Optical Character Recognition (OCR)
The process of Optical Character Recognition is where a programme examines the content of an image and converts the image of text into readable text. The main factors determining the sucess of conversion are the quality of the image and the fonts & font sizes used in the image.
A low resolution image will often be pixelated in the areas of the text thereby hampering recognition. Where unusual fonts have been used which are difficult to read by the naked eye, (Old English & Fancy Script or handwriting fonts for example) will also be difficult for OCR software to recognise.
Where these are found, the software will simply ignore them, resulting in these areas remaining as an image rather than readable text. Where these areas are important, they would either have to be scanned at a higher resolution or have to be entered from the keyboard with the resulting increases in time and costs.
OCR does require a choice to be made on a compromise between speed and quality. An optimal scanning resolution for general archiving would be 200dpi. Where a resolution of 100dpi is used for scanning, the scanning speed increases and the resultant file size is smaller, but the amount of text which is converted is reduced. Where a resolution of 300dpi is used, the scanning time increases and resultant file sizes are larger but the range of recognised text is increased.

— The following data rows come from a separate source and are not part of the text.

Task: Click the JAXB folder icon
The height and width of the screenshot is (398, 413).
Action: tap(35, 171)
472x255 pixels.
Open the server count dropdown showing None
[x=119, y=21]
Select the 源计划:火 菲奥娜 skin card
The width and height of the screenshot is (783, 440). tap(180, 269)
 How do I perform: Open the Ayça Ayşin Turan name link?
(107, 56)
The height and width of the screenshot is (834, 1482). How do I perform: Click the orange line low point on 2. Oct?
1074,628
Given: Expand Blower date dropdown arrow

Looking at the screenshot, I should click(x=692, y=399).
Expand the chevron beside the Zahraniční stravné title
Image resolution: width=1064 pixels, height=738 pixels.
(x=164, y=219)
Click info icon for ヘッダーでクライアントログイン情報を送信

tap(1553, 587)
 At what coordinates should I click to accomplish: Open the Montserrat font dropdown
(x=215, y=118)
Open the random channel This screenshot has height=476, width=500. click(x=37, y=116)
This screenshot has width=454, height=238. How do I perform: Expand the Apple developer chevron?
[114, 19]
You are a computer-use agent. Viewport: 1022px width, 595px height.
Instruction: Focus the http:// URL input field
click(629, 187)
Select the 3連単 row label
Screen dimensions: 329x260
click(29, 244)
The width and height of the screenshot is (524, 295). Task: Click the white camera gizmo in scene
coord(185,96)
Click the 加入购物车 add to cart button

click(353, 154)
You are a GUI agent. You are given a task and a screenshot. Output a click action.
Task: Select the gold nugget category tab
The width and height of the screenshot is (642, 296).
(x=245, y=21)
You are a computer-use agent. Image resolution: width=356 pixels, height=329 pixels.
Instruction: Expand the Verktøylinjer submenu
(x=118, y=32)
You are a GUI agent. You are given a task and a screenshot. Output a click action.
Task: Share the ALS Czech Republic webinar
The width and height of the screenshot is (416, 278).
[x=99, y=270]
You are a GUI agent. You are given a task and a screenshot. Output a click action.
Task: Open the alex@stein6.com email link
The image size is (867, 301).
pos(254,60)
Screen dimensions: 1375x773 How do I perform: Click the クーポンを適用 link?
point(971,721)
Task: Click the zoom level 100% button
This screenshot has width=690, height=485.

The use of OCR software is not essential for all archiving. For example, if you store your existing archives in folders with, say, a job number, and most jobs consist of about 10 pages or less, OCR may not be a great benefit. With your physical system, you simply find the folder for the job number to get the information you require. This can easily be achieved by storing each job number as a separate PDF file which can then be found in the same way, but much quicker.
OCR will be of greater benefit where you have archives consisting of many pages where you can then search for a specific group of words. An example would be where you may have 100's of delivery notes in a single file and you want to find one for a specific product.